Manufacturing Industry
CompCore targets C-Cube, IIT codecs
Electronic News, Sept 26, 1994
SUNNYVALE, CALIF.--CompCore Multimedia Inc.'s new software audio/video compression algorithm for Pentium systems is targeted at replacing audio/video codec hardware from the likes of C-Cube and Integrated Information Technology (IIT), according to George Haber, CompCore founder and president. As reported (EN, Antenna, Sept. 19), the Pentiumtargeted product is being shown to selected customers and is a follow-on to the MPEG-1 hardware and hardware-modeling software solution that Cirrus Logic and Zilog recently licensed (EN, July 25 & Aug. 29).
According to Mr. Haber, the not-yet-completed software product will be priced at a couple of dollars each in quantity, sans details, "My dream is to have Microsoft put the software in Chicago (EN, Sept., 19)," he said during a recent interview and demonstration of the new MPEG-1 software.

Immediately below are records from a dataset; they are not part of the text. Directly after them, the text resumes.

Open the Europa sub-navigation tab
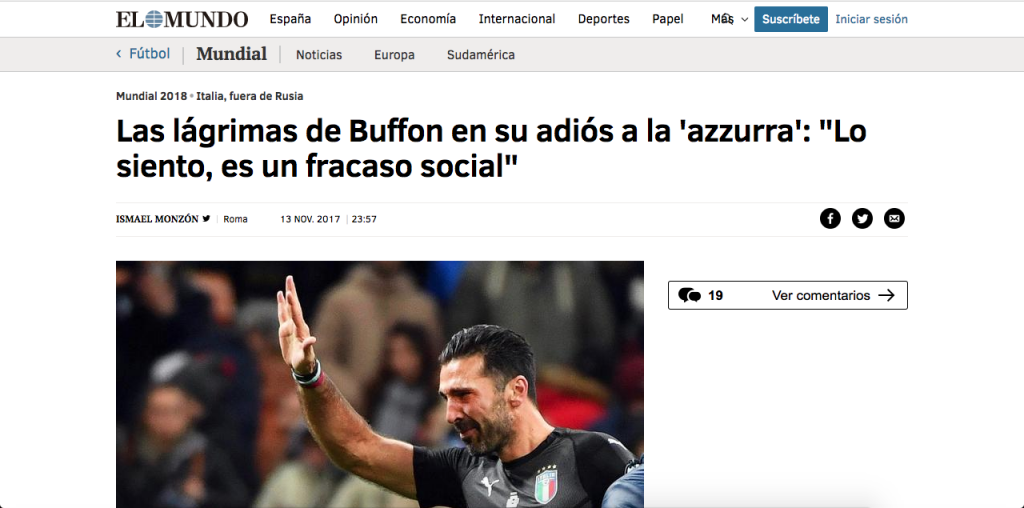The width and height of the screenshot is (1024, 508). coord(394,55)
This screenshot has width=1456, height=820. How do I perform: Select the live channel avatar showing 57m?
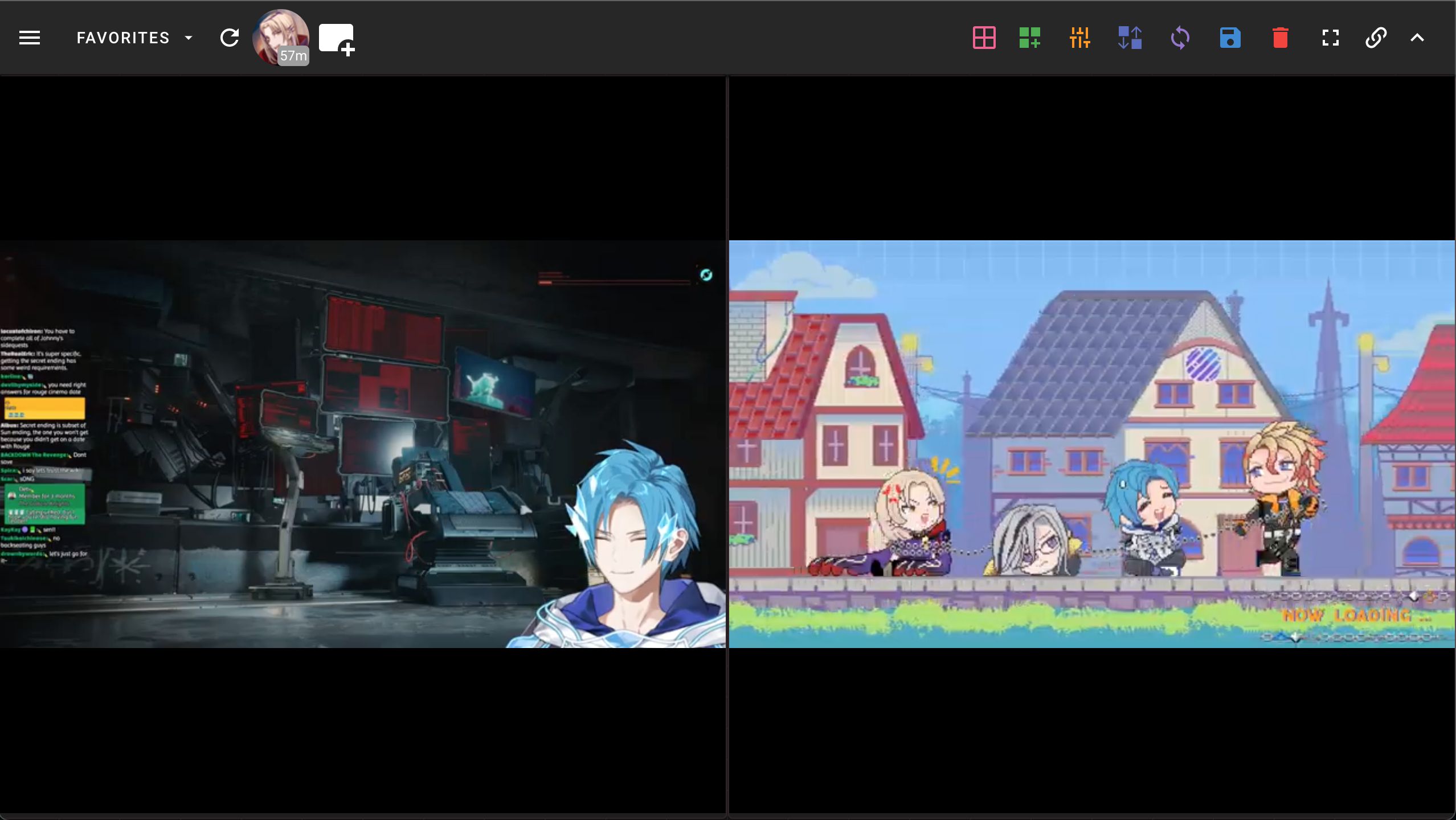tap(280, 38)
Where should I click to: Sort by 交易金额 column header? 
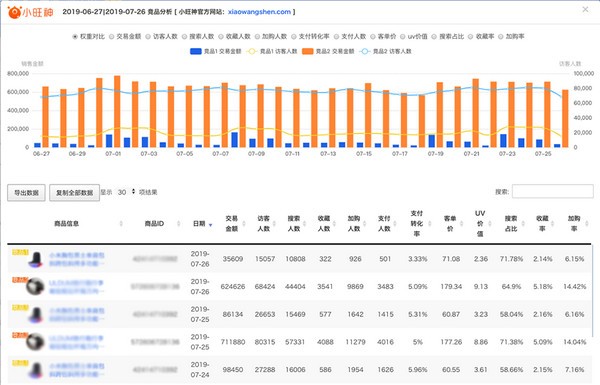tap(232, 223)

But when asked if CompCore is in discussion with Microsoft, Mr. Haber declined to comment.
On the new software product, Mr. Haber said, "Our new MPEG-1 audio and video decompression software can be a decompression engine that will be used in other people's products such as video games. It will also be good for videoconferencing applications because the software is like an object-oriented approach. Our compression engine is as fast as you can get, and we do our own color space conversion, which will eventually be handled by the hardware--it's not MPEG-specific. We expect a 30 to 40 percent increase in speed, which will make it real-time."
Although there are still a few bugs to be worked out, the product is nearing commercial availability. "The sound is not fully synchronized. We need to work on speed and synchronization," said Sorin Papuc, CompCore's senior software engineer. "I expect it will be available in a month to a month-and-a-half. The video is completely done. We are still working on the audio."
One feature of the new codec software product is that its speed will be high enough to allow computer multitasking, i.e., run video and other tasks. "It still has fast response for word processing and other simple tasks. It's an enabling technology. Then if the user comes up with hardware, that would be the perfect solution. We have MPEG-2 software ready. That is the next step for us."
Mr. Haber has said the company plans to demonstrate an MPEG-2 codec products at the upcoming Fall Comdex '94 conference in Las Vegas, and may unveil an MPEG-2 product later this year. He added that CompCore is near to closing a deal to sell its first MPEG-2 engine license. "Companies like Scientific Atlanta and GI (General Instrument) are asking us 'How fast can you ramp up,' because they sell millions of devices."
CompCore's MPEG hardware solution is based on a novel approach that reduces the number of required logic gates and memory. The size of the CompCore system and video decoder is approximately 10,000 basic gates and it decodes any MPEG-1 compliant system and video bitstream. The technology-in-dependent CompCore decoder can be synthesized in any 0.8-micron application specific integrated circuit (ASIC) technology.